New kid on the block / introduction

Tom Novelli tnovelli at gmail.com
Thu Nov 2 16:25:30 PST 2006


On 11/2/06, M. Edward (Ed) Borasky <znmeb at cesmail.net> wrote:
> Yep -- RetroForth, RevaForth and FreeForth/FASM. Right now I'm leaning
> towards the FreeForth/FASM, since ANS Forth compatibility isn't critical.

I'm not offended :-)

> Ruby is mostly a hybrid of Smalltalk and Perl. It has lambdas, blocks,
> closures and continuations, but not tail recursion, and there's quite a
> bit of debate in the core Ruby developer community about the future of
> continuations.

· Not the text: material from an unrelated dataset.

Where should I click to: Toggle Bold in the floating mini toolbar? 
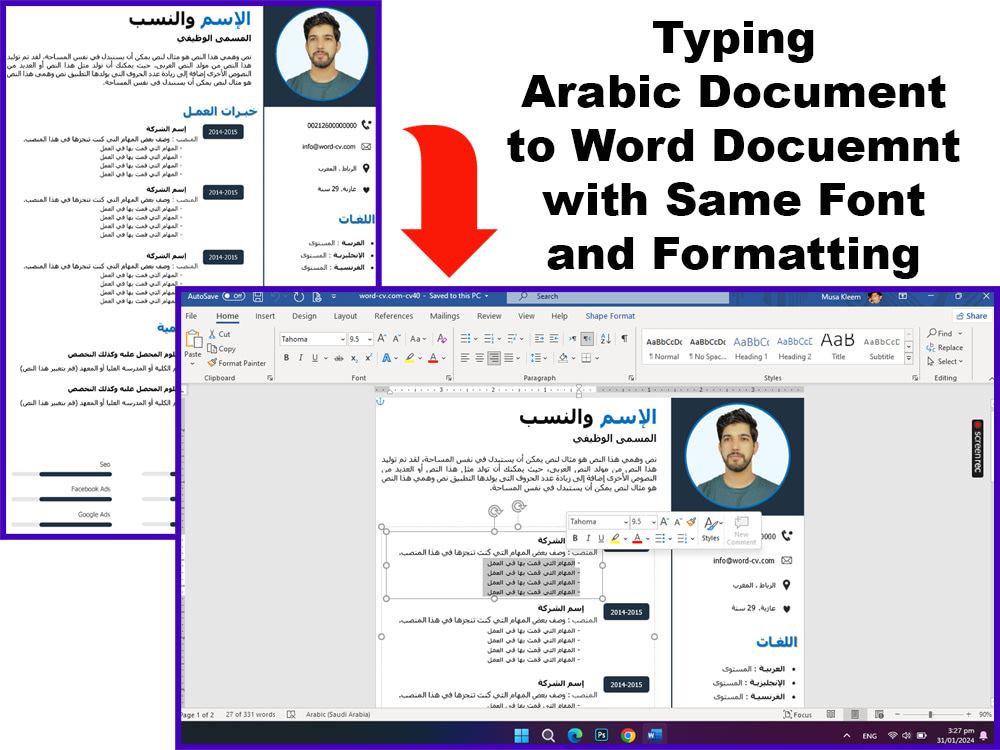pyautogui.click(x=576, y=538)

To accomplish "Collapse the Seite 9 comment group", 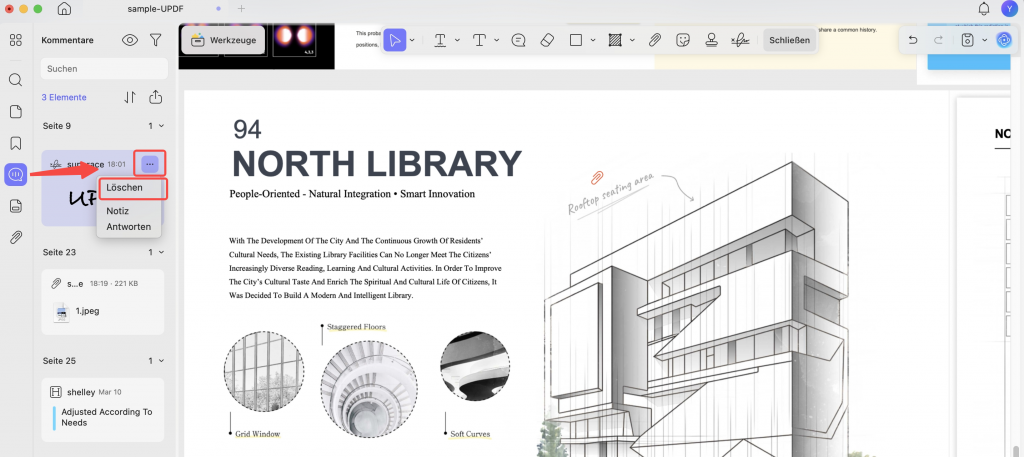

Its connections with Lisp and Scheme are mostly through
> Smalltalk and not directly from the Lisp family. See
>
> http://borasky-research.blogspot.com/2006/10/rubyconf-2006-impending-ruby-fracture.html

I saw your wish list there... macros, tail recursion, continuations,
numeric arrays, assembler... I've been playing with the CMUCL/SBCL
Lisp compilers the past few weeks, and they do ALL that, seemingly
pretty well.  Couldn't you write a Ruby-to-Lisp parser?  If that
works, I think you could create a stripped-down version of SBCL, load
your parser, and save out a modest-size executable... and if it works
for Ruby, it ought to work for Python, Javascript, etc.. and they'd
all share the same garbage collector, native code compiler, etc.